# For the box modder



## kimbo (21/1/15)

http://www.fasttech.com/products/1/...tube-510-connector-w-solder-ring-terminal-for

Reactions: Thanks 1


----------



## Ollie (21/1/15)

I really wish we could get something like this locally... I would love to build a box mod, but cant stand the thought of waiting 3 - 4 months for a part!

Reactions: Agree 2


----------



## WHITELABEL (21/1/15)

kimbo said:


> http://www.fasttech.com/products/1/...tube-510-connector-w-solder-ring-terminal-for


Just pulled the trigger on 3 of those. Now just to wait 6 months.

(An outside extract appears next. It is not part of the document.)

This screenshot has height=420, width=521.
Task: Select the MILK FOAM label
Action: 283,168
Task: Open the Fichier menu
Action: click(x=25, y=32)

Reactions: Like 1 | Funny 2


----------



## MurderDoll (21/1/15)

Gambit said:


> Just pulled the trigger on 3 of those. Now just to wait 6 months.




Nice! 
I wanna get me some too.


----------



## kimbo (21/1/15)

Gambit said:


> Just pulled the trigger on 3 of those. Now just to wait 6 months.


 Fastech took a month with my last order but now it is sitting in JHB again incoming international for the last two weeks now


----------



## WHITELABEL (21/1/15)

kimbo said:


> Fastech took a month with my last order but now it is sitting in JHB again incoming international for the last two weeks now


I just got the slip for a pickup of my last order so just under 2 months, but I guess it will be quicker now after Christmas.


----------